### Supplied material
******************************
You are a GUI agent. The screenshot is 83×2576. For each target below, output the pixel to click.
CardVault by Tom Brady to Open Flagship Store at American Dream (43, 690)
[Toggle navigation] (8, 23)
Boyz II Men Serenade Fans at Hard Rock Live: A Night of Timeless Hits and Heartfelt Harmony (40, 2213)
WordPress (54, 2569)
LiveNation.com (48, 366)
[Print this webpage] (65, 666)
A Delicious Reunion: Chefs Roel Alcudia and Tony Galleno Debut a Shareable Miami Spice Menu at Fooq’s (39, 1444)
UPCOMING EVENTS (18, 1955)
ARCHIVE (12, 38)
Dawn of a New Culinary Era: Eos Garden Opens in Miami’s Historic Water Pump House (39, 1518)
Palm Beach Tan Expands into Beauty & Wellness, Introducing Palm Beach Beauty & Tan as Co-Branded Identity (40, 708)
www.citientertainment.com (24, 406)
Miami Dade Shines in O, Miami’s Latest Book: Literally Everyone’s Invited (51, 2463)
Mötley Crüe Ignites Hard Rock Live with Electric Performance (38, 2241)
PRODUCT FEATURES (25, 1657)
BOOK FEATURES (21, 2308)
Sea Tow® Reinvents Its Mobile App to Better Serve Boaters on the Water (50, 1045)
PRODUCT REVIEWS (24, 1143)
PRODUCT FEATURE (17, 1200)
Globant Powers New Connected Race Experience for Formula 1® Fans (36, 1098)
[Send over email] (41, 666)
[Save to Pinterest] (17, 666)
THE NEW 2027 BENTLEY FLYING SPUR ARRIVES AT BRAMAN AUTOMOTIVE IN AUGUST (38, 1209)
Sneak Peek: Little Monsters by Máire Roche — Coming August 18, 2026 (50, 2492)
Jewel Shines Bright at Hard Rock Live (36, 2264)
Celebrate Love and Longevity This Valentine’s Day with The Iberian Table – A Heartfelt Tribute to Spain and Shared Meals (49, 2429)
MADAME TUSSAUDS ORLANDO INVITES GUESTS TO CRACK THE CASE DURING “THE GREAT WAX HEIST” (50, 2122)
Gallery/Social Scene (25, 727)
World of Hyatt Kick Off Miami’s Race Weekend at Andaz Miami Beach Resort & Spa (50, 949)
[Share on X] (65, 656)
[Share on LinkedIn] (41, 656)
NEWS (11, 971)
******************************
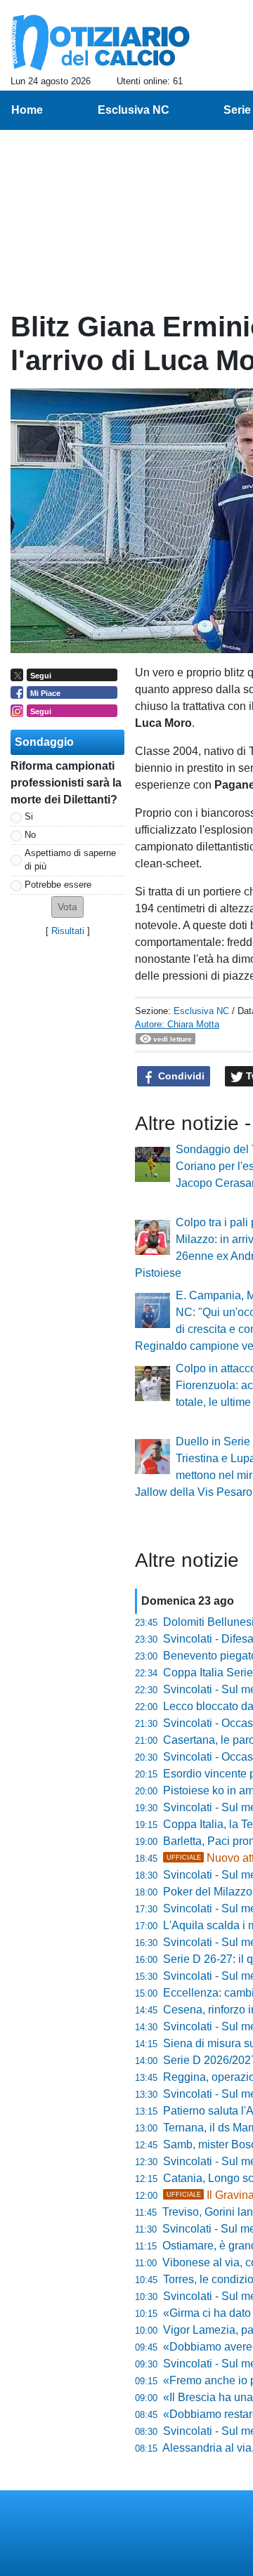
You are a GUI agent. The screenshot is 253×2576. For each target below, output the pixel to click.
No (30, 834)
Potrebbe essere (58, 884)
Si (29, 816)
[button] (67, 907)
******************************
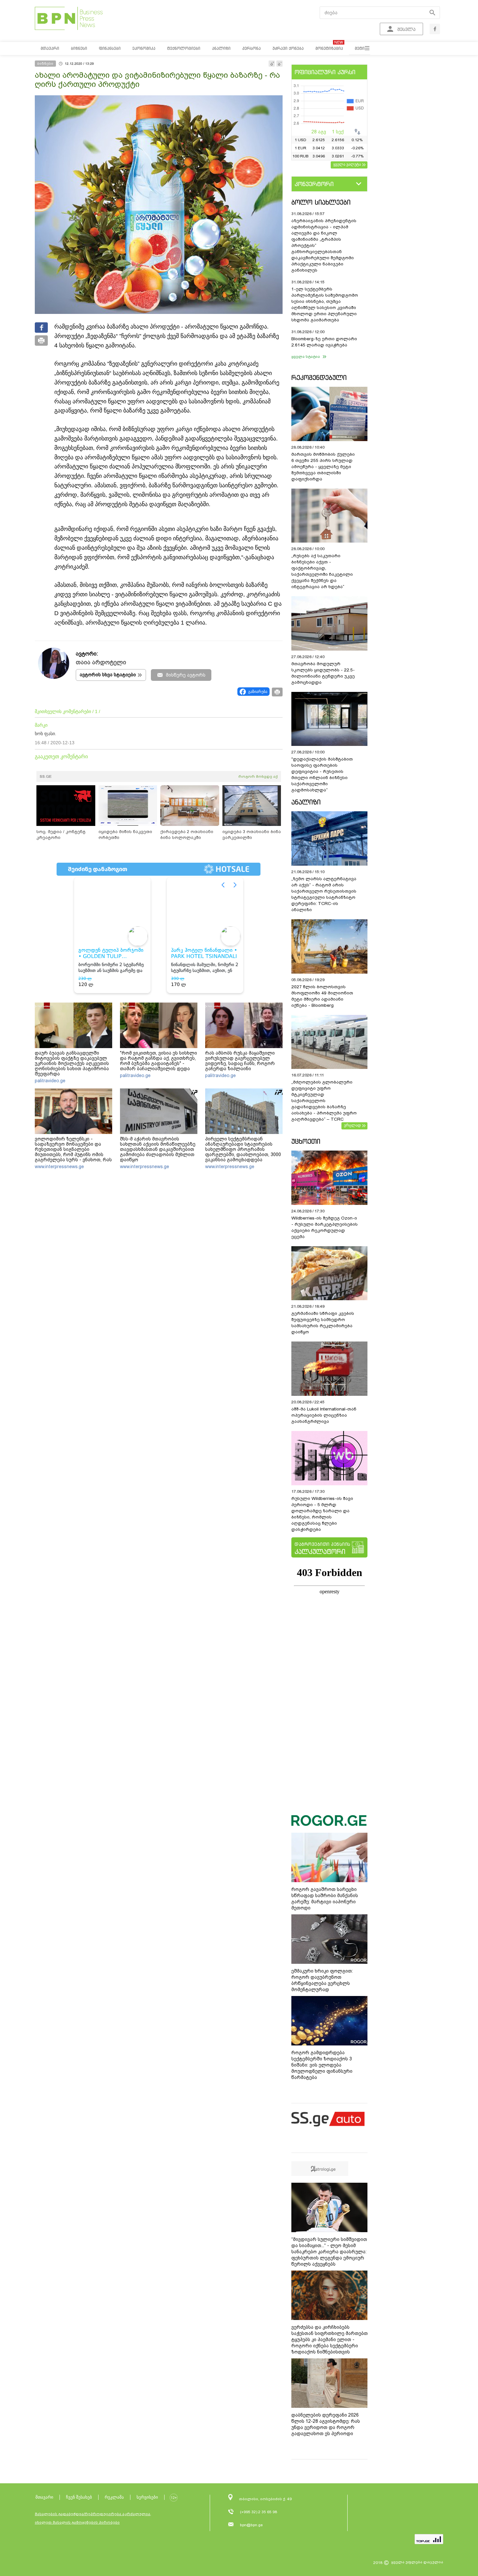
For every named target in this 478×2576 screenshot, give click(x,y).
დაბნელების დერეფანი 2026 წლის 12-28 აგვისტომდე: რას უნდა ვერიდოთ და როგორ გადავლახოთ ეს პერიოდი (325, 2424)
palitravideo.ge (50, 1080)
******************************
### What is expected
Write out exactly the lines that fall from the line with "Sea Tow® Reinvents" to the line with "NEWS (11, 971)" in the records above, keeping both ends.

### Expected answer
Sea Tow® Reinvents Its Mobile App to Better Serve Boaters on the Water (50, 1045)
PRODUCT REVIEWS (24, 1143)
PRODUCT FEATURE (17, 1200)
Globant Powers New Connected Race Experience for Formula 1® Fans (36, 1098)
[Send over email] (41, 666)
[Save to Pinterest] (17, 666)
THE NEW 2027 BENTLEY FLYING SPUR ARRIVES AT BRAMAN AUTOMOTIVE IN AUGUST (38, 1209)
Sneak Peek: Little Monsters by Máire Roche — Coming August 18, 2026 (50, 2492)
Jewel Shines Bright at Hard Rock Live (36, 2264)
Celebrate Love and Longevity This Valentine’s Day with The Iberian Table – A Heartfelt Tribute to Spain and Shared Meals (49, 2429)
MADAME TUSSAUDS ORLANDO INVITES GUESTS TO CRACK THE CASE DURING “THE GREAT WAX HEIST” (50, 2122)
Gallery/Social Scene (25, 727)
World of Hyatt Kick Off Miami’s Race Weekend at Andaz Miami Beach Resort & Spa (50, 949)
[Share on X] (65, 656)
[Share on LinkedIn] (41, 656)
NEWS (11, 971)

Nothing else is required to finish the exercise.